Дверь скрипнула, зашёл Василий. Сел рядом с Семёном на лавку:

– Я не ведаю о чём вы там с Ниной Андревной баяли, да и мне не зачем знать, не моё это дело, только ныне разговаривал с нею, душою чую, что тебе надо с нею ишшо потолковать. За один разговор ничегошеньки не решить, но, главное, понимаешь, Семён, она к тебе хорошо относится. С этой стороны беды не будет…

…Свадьбы большой не было, деревня махонька, семь дворов всего, но люди были рады за Семёна и Нину.
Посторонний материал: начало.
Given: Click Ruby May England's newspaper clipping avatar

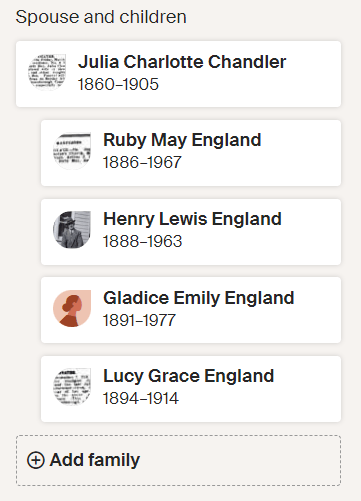Looking at the screenshot, I should point(72,151).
Дед Афанасий, пригубив браги, баял:

– У мальца теперь полна семья будет, ежели б не Андреевич, загиб ба, во земле сырой лежал робёнок, одне косточки ба и остались, да и их зверь может прибрать.

Две старухи затянули песню, а после, когда замолчали, сказала Анна:

– В жизни чего не быват, Семён Андреич, вот спас дитё, а кто и бросат. Вы живите с Богом, Семён с Ниной, Елисеюшка уже у вас есть, надобно ещё кого народить, этого и желаю.
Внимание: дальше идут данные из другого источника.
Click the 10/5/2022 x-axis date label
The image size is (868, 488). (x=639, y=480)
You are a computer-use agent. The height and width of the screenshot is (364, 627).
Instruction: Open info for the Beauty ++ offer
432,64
Так и стали жить. Семён Андреевич с Ниной Андреевной были счастливы, таковое не спрячешь, шибко радовались за них Василий с Анной. «Не надышусь ей, вот дева! Ну, баба, знамо дело, а для меня всё одно – дева. Встанет рано утром, к печи идёт, домашние хлопоты, а я вот любуюсь, за кажинным движением слежу, гоже на нутре. Упахался вчерась до упаду, а ныне гляжу на жёнушку любезную, и нет устали, чудно», – размышлял Семён.

Ещё одну корову купил Андреевич, но уже для своей хозяюшки. Анна как узнала, прибегла со словами:

– Я всё понимаю Семён, забирал бы у нас, твоя корова, а ты ишшо купил.
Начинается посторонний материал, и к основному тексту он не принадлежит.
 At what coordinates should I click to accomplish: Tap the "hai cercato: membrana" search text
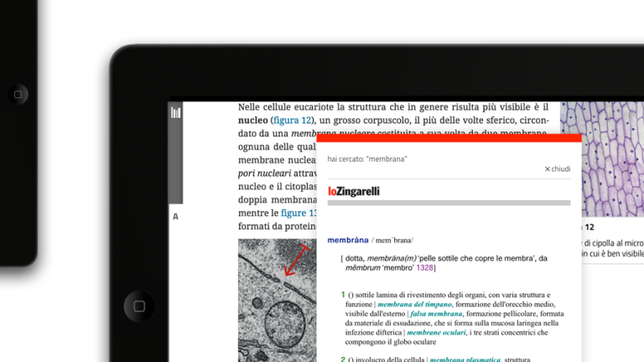tap(367, 158)
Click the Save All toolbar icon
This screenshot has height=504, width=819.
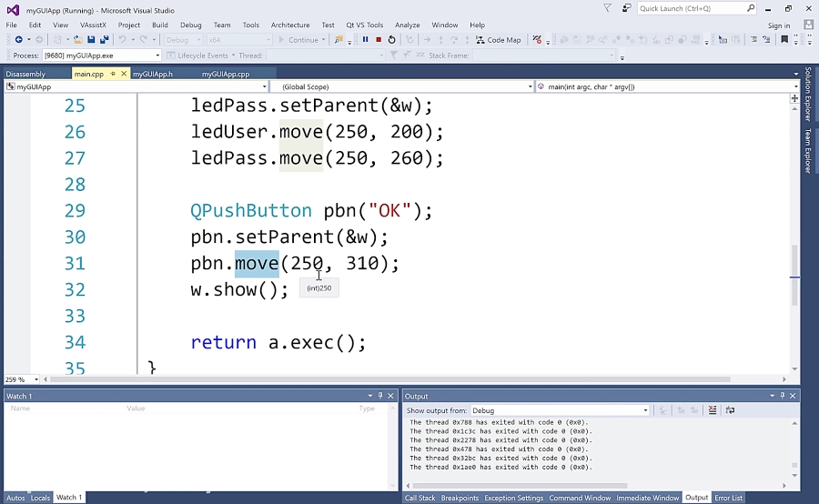(104, 40)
Елисеев степенным голосом ответствовал:

– Вам, Анна, корова надобна, а деньги я на государевой службе скопил, покуда хватит. Зато ко мне вы с Васильем хорошо относитесь, важно энто дело для жизни, шибко важно.

У Анны на глаза выступили слёзы, да такие крупные:

– Святой ты, Семён.

Елисеев засмеялся:

– Святые, они не женятся. Богу молятся за нас грешных.

Родила Нина Семёну дочку, назвали Настенькой. Елисеюшке уж на ту пору было семь годков. Бабы да старухи после баяли, ну надо же такому статься, сама жена дохтора бывшая, а рожала тута, в деревне. Но дело было вот как: наломался в лесу Андреевич до смерти, вспотел, знамо дело, а тут ветер прохладный. Словом, простыл мужик, занемог, да сильно. Лежал на печи, даже бредил в беспамятстве, старухи его травами лечили. В начале дело совсем плохо шло, не пил, не ел ничего, бил озноб, свалила мужика лихоманка, силком кормили по ложечке. Вот в это времечко и приспело Нине Андреевне рожать. Словом, не успели опомниться, а уж родилась дочка. Семён, когда отудбил, радовался дочурке – ох, радовался, плакал. Выпил два ковша браги, на руках носил Нину, целовал, самые нежные слова пытался говорить. Казачья жизнь эти самые словеса почти повыбила, неколи там было, а тут откуда что бралось: «Любавушка ты моя ненаглядна», «Свет очей моих», «Андревна ты моя, Свет-месяц в салазках, у нас тяти Андреями были, апостол Андрей, был таковой святой, может, и за это нам Бог радость жизни послал, любовь едрёна-матрёна, ух»!..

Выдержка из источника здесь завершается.